---------- Records shown ----------

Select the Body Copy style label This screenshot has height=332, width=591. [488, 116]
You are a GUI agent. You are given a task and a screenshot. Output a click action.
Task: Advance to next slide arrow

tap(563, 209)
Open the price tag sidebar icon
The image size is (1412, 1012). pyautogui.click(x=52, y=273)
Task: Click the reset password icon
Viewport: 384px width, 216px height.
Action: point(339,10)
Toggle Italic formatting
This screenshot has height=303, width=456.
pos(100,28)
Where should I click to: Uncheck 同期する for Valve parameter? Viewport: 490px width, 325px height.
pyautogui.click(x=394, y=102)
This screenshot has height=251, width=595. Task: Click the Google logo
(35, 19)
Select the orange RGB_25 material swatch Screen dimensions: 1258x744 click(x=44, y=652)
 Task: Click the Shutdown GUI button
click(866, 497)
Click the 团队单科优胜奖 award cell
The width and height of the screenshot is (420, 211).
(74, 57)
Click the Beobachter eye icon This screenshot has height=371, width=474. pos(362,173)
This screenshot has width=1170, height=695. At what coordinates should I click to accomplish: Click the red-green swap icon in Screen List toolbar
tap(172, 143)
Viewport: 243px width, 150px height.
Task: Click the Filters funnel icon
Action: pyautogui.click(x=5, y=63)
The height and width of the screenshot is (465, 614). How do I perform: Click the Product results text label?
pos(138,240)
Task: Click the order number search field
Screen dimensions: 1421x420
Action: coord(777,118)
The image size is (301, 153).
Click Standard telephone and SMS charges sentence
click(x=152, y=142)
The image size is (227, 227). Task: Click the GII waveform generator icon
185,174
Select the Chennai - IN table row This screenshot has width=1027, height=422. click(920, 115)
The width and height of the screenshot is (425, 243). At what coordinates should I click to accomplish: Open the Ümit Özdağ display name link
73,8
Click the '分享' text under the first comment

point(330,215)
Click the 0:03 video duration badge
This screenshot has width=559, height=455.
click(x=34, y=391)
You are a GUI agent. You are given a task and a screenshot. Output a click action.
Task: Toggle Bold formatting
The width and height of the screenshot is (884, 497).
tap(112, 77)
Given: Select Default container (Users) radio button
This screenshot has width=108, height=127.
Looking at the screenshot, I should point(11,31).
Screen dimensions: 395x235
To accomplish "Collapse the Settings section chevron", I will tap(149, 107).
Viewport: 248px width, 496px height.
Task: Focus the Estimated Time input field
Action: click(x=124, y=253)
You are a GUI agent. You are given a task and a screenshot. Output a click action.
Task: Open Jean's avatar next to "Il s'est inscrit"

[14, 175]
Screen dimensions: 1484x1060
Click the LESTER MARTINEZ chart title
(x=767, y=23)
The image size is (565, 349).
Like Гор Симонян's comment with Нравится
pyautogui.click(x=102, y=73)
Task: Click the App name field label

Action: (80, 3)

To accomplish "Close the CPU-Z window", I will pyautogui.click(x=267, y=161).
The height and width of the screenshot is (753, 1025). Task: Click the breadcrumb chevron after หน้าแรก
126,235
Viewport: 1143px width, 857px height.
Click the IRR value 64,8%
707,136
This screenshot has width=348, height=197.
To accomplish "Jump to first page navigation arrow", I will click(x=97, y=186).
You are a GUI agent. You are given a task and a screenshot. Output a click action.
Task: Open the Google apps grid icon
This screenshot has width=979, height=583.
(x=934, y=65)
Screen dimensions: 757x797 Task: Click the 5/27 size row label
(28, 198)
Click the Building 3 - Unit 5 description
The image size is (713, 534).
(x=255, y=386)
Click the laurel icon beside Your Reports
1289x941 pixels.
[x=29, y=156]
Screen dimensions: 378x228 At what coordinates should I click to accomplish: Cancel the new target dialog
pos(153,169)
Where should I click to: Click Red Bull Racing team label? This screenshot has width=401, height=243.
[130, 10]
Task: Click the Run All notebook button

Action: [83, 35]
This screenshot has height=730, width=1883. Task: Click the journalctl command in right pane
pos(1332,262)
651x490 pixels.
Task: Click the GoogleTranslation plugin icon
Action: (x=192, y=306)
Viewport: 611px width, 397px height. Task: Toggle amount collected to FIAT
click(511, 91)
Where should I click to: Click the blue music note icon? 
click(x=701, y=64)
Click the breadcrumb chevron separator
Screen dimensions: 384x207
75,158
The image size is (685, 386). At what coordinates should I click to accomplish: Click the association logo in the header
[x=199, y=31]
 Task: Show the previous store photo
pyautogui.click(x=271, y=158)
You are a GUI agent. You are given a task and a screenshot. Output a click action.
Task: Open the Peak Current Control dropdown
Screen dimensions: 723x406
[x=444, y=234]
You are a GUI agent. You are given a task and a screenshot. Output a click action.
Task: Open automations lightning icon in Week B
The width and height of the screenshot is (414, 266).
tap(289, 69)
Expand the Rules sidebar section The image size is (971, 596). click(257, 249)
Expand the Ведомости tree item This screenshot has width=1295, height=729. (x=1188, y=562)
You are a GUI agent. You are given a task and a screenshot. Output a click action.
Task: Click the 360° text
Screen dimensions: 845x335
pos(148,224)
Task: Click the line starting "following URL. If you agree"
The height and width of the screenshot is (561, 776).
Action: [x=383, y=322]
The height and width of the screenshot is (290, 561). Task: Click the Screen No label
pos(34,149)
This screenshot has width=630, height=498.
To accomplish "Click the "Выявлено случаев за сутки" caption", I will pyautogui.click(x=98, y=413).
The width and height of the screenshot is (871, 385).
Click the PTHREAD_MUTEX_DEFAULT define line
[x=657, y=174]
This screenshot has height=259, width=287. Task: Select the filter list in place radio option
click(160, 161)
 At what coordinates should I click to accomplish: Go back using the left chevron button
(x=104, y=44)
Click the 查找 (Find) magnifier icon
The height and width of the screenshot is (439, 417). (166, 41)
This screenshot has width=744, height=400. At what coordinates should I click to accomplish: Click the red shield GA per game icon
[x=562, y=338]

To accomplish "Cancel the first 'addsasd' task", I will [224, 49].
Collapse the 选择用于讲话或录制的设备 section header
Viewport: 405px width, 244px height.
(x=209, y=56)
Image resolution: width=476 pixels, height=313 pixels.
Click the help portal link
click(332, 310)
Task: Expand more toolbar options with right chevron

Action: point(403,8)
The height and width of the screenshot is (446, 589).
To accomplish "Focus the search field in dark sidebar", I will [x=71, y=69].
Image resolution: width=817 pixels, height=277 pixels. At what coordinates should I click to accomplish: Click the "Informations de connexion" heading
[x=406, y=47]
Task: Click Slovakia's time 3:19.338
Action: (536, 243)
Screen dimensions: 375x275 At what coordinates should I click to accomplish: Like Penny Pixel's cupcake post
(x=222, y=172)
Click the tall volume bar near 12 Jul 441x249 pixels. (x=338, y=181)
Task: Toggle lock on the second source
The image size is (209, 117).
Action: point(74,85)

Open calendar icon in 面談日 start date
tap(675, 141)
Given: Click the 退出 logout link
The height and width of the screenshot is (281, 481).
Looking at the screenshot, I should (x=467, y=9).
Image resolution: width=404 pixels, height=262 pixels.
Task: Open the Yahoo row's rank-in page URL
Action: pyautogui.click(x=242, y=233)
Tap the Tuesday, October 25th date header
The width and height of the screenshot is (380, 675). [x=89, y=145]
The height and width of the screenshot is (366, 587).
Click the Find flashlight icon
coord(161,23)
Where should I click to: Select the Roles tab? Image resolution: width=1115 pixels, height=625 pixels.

----------

→ **Exercise aim**:
Within the listing above, give again exactly every line from the line with "Select the orange" through the line with "Click the Beobachter", both included, and no other line.

→ **Answer space**:
Select the orange RGB_25 material swatch Screen dimensions: 1258x744 click(x=44, y=652)
 Task: Click the Shutdown GUI button
click(866, 497)
Click the 团队单科优胜奖 award cell
The width and height of the screenshot is (420, 211).
(74, 57)
Click the Beobachter eye icon This screenshot has height=371, width=474. pos(362,173)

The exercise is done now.